= John Seys-Llewellyn =

Welsh barrister

John Desmond Seys-Llewellyn (3 May 1912 - 4 April 2003) was a Welsh barrister who took part in the prosecution of the Nuremberg Trials. He was also a Liberal Party politician and later became a county court judge.

==Life==
Seys-Llewellyn was born in Cardiff on 3 May 1912 and educated at Cardiff High School. He then studied French and German at the University of Oxford, matriculating as a member of Jesus College, Oxford, in 1931 and obtaining a degree in French and German. Before the Second World War started, he taught modern languages in schools. He was commissioned as a Second Lieutenant in the Royal Armoured Corps on 22 November 1941. He served in the Royal Tank Regiment, but did not see active service in Europe. He then volunteered to serve in the Far East, and spent two years in India. Whilst in the army, he studied to become a barrister and, shortly after qualifying, he took part in the Nuremberg Trials. He rose to the rank of captain.

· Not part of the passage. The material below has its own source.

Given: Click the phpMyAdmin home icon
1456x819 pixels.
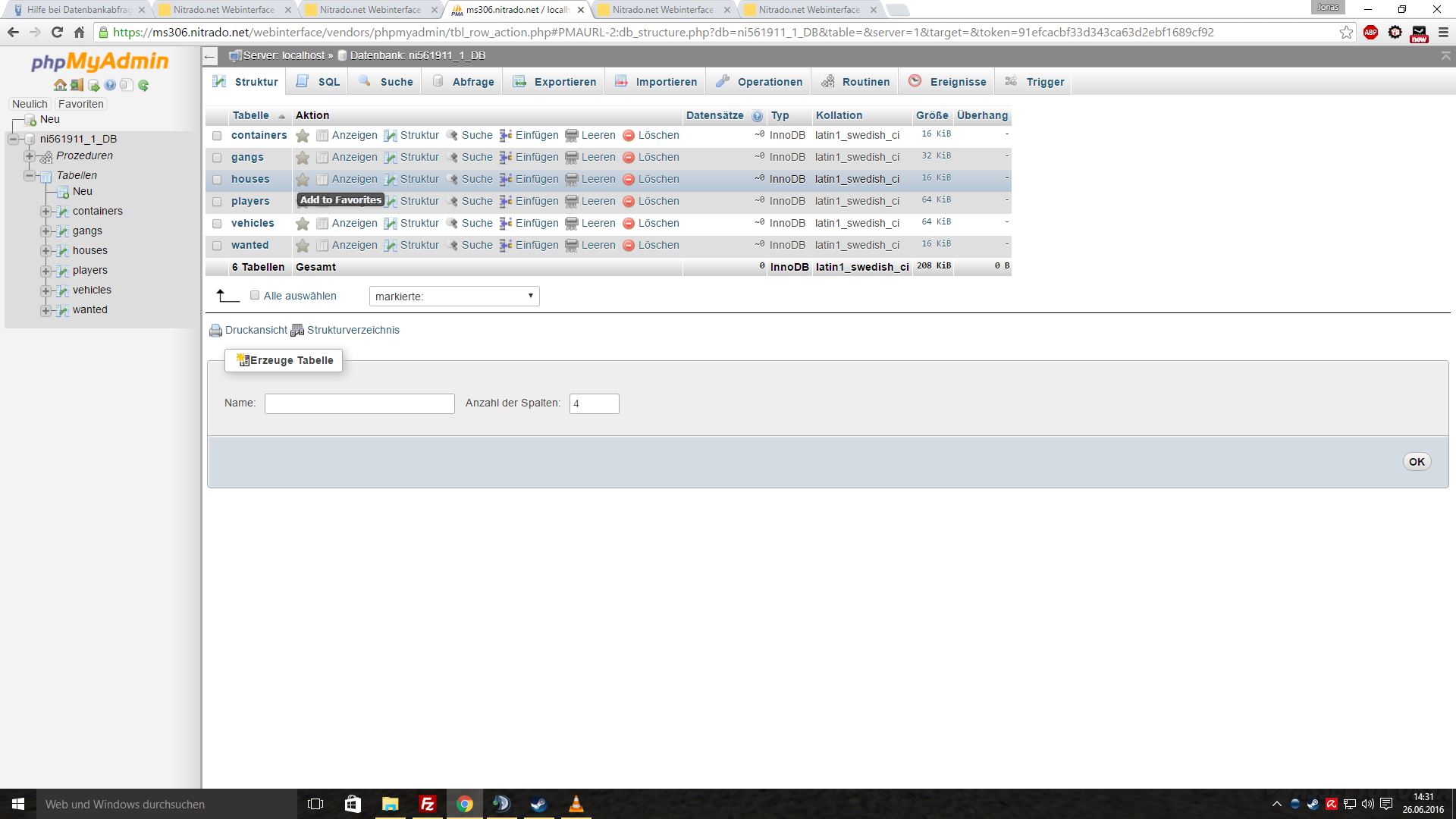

He began his practice as a barrister in Chester in 1947. He was Liberal Party parliamentary candidate for the City of Chester at the 1955 General Election and then at the 1956 City of Chester by-election. He spent some time from 1958 onwards as clerk to the justices at Wrexham Magistrates' Court, before establishing his own chambers in Chester on his return to the bar. He was appointed as deputy chairman for the Court of Quarter Sessions for Cheshire on 13 January 1968 and became a judge of the county court on 23 April 1971. He retired in 1985 and died on 4 April 2003.

He married Hilda Elaine Porcher, and they had three sons, one of whom, Anthony Seys-Llewellyn QC, became a Designated Civil Judge for Wales.